The United Nations report identified “the main drivers of food insecurity and malnutrition: conflict, climate extremes and economic shocks, combined with growing inequality.” .”
With concerns about the impact of climate change on the development of agriculture, what we grow and eat could be about to undergo a dramatic change.
Crops that are unfamiliar to many of us could play an important role in the years to come. In June 2022, scientists at Royal Botanical Garden, Kewlisted several food sources that could play a big part in future diets.
“Enset is a relative of bananas,” James Borrell, head of the Trait and Functional Diversity research group at RBG Kew, told CNBC.
“But while bananas come from Southeast Asia and you eat the fruit, enset came from Africa and was domesticated – and only grown – in Ethiopia,” he added.
“You actually eat the entire stem, or the pseudo-stem and underground stem.”
“Something like 15 trees can feed a person for a year, so it’s… very large and very productive.”
enset factory in Ethiopia.

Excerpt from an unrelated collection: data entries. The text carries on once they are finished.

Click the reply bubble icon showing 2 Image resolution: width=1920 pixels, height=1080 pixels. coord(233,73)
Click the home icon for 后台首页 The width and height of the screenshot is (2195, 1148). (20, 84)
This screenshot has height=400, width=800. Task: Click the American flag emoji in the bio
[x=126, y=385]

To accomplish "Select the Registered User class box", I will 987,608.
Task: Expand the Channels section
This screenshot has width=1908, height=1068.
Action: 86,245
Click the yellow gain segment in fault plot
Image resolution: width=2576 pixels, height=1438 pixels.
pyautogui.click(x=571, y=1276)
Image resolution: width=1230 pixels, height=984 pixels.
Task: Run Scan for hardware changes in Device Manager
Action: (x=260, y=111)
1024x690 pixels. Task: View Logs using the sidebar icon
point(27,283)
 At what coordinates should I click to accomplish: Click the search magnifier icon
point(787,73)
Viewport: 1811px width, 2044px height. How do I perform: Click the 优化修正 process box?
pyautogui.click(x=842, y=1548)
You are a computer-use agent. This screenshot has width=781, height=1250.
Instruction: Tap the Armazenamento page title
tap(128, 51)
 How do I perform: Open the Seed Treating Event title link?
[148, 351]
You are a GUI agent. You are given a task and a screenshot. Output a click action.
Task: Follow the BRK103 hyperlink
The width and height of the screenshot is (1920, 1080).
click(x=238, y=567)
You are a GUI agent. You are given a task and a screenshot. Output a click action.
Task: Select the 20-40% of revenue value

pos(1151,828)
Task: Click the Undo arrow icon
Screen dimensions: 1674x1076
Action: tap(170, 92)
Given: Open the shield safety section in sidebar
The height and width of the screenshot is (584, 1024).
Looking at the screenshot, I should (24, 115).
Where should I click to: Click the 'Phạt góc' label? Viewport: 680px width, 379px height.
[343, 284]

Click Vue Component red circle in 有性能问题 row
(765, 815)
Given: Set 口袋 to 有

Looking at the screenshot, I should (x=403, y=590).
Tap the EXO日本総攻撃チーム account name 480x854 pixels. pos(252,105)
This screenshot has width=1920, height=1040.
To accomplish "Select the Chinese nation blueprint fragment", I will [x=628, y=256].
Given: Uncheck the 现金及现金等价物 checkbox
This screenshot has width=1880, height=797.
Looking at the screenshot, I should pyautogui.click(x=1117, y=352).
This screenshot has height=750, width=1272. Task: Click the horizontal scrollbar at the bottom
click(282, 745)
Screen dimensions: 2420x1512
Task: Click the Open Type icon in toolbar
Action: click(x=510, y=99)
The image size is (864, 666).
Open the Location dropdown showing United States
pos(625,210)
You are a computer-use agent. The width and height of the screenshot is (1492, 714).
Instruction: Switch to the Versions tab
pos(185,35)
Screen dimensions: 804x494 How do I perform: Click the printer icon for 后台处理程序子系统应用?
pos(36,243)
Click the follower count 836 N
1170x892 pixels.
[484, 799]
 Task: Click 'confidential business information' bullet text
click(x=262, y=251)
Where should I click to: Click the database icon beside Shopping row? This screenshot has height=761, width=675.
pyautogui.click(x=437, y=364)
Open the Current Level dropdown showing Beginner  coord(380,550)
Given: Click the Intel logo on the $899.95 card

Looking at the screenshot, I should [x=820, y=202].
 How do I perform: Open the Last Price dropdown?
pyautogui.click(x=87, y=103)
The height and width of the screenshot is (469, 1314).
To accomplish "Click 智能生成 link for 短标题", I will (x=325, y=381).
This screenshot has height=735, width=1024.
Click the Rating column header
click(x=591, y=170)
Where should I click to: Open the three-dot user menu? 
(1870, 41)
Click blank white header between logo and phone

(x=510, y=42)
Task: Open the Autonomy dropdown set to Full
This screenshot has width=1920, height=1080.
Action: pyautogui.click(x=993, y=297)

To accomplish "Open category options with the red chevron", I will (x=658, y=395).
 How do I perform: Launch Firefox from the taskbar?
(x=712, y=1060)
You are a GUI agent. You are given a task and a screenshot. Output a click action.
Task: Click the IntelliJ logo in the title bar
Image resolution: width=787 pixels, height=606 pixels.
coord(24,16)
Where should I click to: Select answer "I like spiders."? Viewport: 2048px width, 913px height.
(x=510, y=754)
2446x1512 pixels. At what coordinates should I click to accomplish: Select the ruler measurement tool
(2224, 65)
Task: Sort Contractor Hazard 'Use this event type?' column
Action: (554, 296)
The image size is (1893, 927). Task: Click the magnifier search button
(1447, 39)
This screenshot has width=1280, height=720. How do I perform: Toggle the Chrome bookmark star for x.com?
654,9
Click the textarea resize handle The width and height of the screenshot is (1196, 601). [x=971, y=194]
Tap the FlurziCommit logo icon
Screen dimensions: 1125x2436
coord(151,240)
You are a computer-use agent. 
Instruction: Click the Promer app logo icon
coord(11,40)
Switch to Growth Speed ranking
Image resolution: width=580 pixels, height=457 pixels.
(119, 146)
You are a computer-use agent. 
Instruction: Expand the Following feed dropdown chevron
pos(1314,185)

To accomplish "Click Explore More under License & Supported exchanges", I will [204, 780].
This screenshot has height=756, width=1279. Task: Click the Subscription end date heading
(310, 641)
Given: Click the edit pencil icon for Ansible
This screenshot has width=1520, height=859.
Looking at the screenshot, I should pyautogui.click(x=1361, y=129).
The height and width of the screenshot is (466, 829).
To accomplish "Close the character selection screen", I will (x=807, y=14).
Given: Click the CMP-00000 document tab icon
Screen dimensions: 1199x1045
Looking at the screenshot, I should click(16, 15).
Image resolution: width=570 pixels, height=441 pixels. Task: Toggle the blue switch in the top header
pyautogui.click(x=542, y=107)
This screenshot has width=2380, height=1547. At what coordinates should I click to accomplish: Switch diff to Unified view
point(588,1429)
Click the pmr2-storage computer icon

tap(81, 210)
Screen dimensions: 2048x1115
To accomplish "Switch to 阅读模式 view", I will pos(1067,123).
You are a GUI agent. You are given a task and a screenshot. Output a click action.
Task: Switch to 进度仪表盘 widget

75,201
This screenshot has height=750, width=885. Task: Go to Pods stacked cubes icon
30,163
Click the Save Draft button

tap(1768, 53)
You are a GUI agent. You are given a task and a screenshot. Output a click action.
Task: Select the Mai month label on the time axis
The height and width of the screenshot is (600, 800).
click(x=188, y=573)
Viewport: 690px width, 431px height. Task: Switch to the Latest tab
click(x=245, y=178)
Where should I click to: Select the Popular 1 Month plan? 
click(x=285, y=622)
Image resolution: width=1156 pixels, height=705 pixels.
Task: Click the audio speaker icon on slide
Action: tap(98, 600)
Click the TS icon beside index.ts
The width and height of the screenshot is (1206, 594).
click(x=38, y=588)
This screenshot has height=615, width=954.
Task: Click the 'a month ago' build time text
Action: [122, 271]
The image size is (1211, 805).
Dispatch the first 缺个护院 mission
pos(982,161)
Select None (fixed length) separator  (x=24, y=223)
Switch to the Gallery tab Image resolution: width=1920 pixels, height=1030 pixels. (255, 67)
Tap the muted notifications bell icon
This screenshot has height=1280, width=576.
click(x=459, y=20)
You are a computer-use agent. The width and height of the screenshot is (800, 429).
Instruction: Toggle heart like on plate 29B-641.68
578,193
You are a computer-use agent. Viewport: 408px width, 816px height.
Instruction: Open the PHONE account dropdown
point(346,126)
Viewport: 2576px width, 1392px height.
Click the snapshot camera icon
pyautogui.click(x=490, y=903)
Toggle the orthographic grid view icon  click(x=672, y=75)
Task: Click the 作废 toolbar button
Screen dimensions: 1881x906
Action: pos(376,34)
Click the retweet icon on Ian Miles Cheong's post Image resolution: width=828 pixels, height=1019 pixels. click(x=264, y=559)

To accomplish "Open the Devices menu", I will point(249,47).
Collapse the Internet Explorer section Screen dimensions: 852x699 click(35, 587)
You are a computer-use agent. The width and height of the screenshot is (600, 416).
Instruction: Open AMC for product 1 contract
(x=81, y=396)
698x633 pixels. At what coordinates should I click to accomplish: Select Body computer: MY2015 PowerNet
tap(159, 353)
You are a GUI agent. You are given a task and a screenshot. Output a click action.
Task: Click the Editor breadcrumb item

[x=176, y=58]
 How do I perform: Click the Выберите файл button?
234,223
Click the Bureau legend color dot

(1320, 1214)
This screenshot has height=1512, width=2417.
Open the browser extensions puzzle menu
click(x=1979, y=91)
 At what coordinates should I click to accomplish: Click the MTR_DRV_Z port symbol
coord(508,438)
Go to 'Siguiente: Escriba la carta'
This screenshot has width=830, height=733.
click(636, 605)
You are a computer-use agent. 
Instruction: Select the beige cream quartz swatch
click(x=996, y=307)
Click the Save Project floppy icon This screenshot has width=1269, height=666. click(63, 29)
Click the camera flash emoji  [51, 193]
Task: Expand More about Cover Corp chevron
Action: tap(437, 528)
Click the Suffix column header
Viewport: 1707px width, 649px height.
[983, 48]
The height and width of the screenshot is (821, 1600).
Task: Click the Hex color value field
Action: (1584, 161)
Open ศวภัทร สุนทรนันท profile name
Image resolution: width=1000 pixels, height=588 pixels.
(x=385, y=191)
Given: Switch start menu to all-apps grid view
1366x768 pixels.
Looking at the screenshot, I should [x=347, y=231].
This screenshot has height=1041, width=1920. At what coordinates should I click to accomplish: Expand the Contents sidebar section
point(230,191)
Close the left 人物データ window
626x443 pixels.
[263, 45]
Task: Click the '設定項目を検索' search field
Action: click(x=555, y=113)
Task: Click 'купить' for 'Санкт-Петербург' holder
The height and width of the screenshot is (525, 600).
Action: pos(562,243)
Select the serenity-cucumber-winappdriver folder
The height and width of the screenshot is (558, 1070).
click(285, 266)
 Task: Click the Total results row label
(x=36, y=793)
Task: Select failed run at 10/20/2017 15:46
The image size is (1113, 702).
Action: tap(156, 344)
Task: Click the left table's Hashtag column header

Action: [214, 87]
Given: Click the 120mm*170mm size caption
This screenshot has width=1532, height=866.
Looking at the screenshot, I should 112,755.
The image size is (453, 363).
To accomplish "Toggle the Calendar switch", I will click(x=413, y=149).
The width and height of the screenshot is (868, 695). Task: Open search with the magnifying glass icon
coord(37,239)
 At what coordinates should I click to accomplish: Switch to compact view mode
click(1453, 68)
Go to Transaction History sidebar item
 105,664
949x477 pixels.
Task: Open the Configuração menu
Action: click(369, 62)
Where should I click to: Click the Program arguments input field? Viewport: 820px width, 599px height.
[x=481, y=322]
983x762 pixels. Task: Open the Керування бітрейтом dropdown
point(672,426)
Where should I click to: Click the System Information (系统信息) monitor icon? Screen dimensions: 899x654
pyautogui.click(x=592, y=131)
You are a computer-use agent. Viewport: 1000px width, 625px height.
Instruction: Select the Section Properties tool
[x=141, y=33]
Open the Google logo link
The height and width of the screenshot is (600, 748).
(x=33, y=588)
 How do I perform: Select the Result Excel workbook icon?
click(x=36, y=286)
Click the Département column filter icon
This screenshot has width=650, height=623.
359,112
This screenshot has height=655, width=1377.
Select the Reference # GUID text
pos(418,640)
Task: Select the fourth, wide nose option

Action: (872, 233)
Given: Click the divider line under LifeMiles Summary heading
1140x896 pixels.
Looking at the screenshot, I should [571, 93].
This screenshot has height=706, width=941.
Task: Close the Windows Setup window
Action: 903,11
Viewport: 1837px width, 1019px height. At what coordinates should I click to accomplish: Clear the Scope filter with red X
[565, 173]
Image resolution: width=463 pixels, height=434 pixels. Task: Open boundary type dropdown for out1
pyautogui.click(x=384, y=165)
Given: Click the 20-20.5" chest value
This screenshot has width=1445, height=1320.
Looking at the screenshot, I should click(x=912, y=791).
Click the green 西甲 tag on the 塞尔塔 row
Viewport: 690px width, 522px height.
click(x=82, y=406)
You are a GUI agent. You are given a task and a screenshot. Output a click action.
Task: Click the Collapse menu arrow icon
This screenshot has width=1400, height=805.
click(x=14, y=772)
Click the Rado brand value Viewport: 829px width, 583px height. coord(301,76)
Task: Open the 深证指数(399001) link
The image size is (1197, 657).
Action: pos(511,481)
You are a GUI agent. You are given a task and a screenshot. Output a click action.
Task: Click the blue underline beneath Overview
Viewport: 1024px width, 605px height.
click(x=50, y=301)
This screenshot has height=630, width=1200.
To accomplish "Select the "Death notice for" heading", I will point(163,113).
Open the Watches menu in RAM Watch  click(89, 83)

Enset is also known as the “plant against hunger”.
Glen_pearson | stocks | beautiful pictures
When it comes to food security, the potential of psyllium – also known as the “hungry plant” – appears to be substantial.
Borrell told CNBC it possesses a combination of traits and characteristics that are “very unusual in crops.”
“Firstly, it’s a perennial and so it will continue to grow year after year if you don’t harvest,” he said.
A fruit tree can also be a perennial, he notes, “but it only bears fruit at a certain time of year – so you either need to eat it later or you need to store it.”
However, with enset, “you eat the whole thing…so the fact that it gets bigger each year, you can just harvest as needed.”
That, Borrell said, makes it especially useful for subsistence farmers working on certain crops.
“If one year your other crops fail or aren’t productive enough, you might eat a little more of your total,” he says.
“If you have a good year for your other crops, you might eat a little less.” That means enset can “repel seasonal food insecurity”.
“For a subsistence farmer, it’s a great product,” he added.
“It’s like a food bank, it’s like a green asset that you can maintain and nurture and if you don’t use it, it just keeps accumulating.”
For now, RGB Kew says rally food for 20 million people in Ethiopia, but the organization added it “could be a climate-smart crop of the future” thanks to its “high yield and resilience to prolonged drought. “
In late 2021, researchers based in the UK and Ethiopia, including Borrell, published a paper in environmental research provided a glimpse of the role it could play in the future.
“We found that although the current distribution is highly restricted, there is considerable potential for the expansion of climate-resilient assemblages in both Ethiopia and throughout eastern and southern Africa”.
Kocho, produced using the enset tree, was photographed in Ethiopia.
Glen_pearson | stocks | beautiful pictures
Could enset cultivation then expand from Ethiopia to other parts of the world, buffering other crops in the process?
“It is very important that it is an Ethiopian crop,” Borrell said.
“And so those kinds of decisions are entirely up to Ethiopia… it’s Ethiopia’s indigenous knowledge and it was Ethiopia’s farmers who spent thousands of years taming it.”
“So while we can talk about what the potential is and whether it will work, we can’t specifically say whether it should happen and if it can happen. .”
It is therefore unlikely that people outside of Ethiopia will be seeing enset on their plates any time soon.
However, its resilience and its importance in securing supplies for farmers there illustrate how traditionally rooted practices can play a big role in the way we think and consume. food intake.
“It’s a wonderful crop, with great indigenous knowledge underpinning it,” Borrell said.
“I think the message is that this is just one of hundreds or even thousands of underutilized crops that have not been studied extensively and that they are not widely known.”
“So for each of the plants that we talk about, such as the enset, there are many others that can have … a particular combination of traits that can help us solve the challenge they face. we encountered.”